Total params: 3,769,664
Trainable params: 3,769,664
Non-trainable params: 0
----------------------------------------------------------------
Input size (MB): 0.09
Forward/backward pass size (MB): 462.03
Params size (MB): 14.38
Estimated Total Size (MB): 476.51

Training took around 40 mins per epoch on 16G Tesla P100

##### Setup tensorboard on colab

Used below extension and magic function to access TensorBoard. This will open the tensorboard in the cell output

#Load extension
%load_ext tensorboard

logs_base_dir = 'logs'
%tensorboard --logdir {logs_base_dir}

To write to tensorboard we can use summary writer from torch.utils

# TensorBoard support
from torch.utils.tensorboard import SummaryWriter

##### Make sure model is training

Model was run for 2 epochs without any issue..

2. Get the basic skeleton

Different model architectures were tried out involving transpose convolutions.

Architecture search was done and found that similar problems involve one form or another of U-Net. Taken below two architectures as starting point

U-Net arxiv pdf; Github Code; article
Deep Residual U-Net arxiv pdf; Github Code(Pytorch); Notebook(Keras)

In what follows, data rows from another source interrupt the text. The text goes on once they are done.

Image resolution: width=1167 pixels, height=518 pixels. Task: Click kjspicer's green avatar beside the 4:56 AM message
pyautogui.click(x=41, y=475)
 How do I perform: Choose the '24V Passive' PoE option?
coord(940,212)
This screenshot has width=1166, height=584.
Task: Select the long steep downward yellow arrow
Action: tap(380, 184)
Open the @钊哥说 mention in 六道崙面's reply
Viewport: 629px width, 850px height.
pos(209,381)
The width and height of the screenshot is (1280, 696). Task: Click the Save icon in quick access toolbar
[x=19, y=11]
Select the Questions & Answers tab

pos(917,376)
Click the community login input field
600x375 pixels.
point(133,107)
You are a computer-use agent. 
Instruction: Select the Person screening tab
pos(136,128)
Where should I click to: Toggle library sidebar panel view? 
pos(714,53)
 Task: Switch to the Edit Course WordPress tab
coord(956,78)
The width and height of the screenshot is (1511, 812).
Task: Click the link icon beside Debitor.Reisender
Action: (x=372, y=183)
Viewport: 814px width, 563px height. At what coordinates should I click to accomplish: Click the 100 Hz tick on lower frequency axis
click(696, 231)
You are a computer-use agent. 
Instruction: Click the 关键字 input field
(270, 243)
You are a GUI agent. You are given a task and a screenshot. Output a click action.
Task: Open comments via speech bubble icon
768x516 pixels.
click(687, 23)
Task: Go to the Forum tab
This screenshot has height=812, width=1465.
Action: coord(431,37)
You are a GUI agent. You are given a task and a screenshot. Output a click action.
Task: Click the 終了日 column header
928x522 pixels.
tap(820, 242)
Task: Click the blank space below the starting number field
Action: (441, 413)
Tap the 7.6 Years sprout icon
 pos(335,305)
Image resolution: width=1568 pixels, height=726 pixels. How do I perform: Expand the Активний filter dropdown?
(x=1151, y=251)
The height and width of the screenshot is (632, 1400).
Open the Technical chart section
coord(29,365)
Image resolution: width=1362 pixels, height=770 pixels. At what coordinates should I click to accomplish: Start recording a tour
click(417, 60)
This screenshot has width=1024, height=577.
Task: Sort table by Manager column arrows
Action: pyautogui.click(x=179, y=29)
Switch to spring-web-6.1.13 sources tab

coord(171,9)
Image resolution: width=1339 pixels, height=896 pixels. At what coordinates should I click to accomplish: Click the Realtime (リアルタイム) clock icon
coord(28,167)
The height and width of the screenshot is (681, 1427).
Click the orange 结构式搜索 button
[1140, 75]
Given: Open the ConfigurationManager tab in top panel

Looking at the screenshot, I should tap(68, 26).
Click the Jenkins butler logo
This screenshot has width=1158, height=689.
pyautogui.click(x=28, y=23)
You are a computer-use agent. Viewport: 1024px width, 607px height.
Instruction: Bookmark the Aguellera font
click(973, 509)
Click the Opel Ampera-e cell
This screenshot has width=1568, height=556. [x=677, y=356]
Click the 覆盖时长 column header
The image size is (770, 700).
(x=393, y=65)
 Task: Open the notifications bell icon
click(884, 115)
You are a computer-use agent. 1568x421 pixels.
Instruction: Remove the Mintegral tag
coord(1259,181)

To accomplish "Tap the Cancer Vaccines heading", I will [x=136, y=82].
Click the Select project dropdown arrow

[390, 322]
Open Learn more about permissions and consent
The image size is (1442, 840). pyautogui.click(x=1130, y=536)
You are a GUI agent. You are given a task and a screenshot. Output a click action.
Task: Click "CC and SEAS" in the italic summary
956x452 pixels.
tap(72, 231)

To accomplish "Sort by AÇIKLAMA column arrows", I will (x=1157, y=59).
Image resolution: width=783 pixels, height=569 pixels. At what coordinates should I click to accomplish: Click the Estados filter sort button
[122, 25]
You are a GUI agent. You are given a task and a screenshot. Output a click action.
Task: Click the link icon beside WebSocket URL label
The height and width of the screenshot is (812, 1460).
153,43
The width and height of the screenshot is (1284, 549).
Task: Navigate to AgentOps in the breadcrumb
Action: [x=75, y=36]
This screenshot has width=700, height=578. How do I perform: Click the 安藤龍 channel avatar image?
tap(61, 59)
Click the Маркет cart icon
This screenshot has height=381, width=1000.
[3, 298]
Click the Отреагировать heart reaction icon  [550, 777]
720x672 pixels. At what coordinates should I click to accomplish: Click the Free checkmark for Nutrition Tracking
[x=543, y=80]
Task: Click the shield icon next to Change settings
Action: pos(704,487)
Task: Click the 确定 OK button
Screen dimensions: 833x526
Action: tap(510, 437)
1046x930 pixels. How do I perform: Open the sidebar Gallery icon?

Architecutures experimented are

transpose convolutions using width of 2

ConvTranspose is convolution and has trainable kernels while Upsample is a simple interpolation (bilinear, nearest etc.).. Transpose has learning parameter while Up-sampling has no-learning parameters. Using Upsampling can make inference or training faster as it does not require to update weight or compute gradient, but since the input image is already pixelated, using transpose conv with cost of additional parameters and model size

Final layer RF - 124

================================================================
Total params: 1,190,272
Trainable params: 1,190,272
Non-trainable params: 0
----------------------------------------------------------------
Input size (MB): 0.09
Forward/backward pass size (MB): 139.16
Params size (MB): 4.54
Estimated Total Size (MB): 143.80

Training took around 15 mins per epoch on 16G Tesla P100

Modified DeepResUNet architecuture.

Have to revisit the architecture, to reduce training memory.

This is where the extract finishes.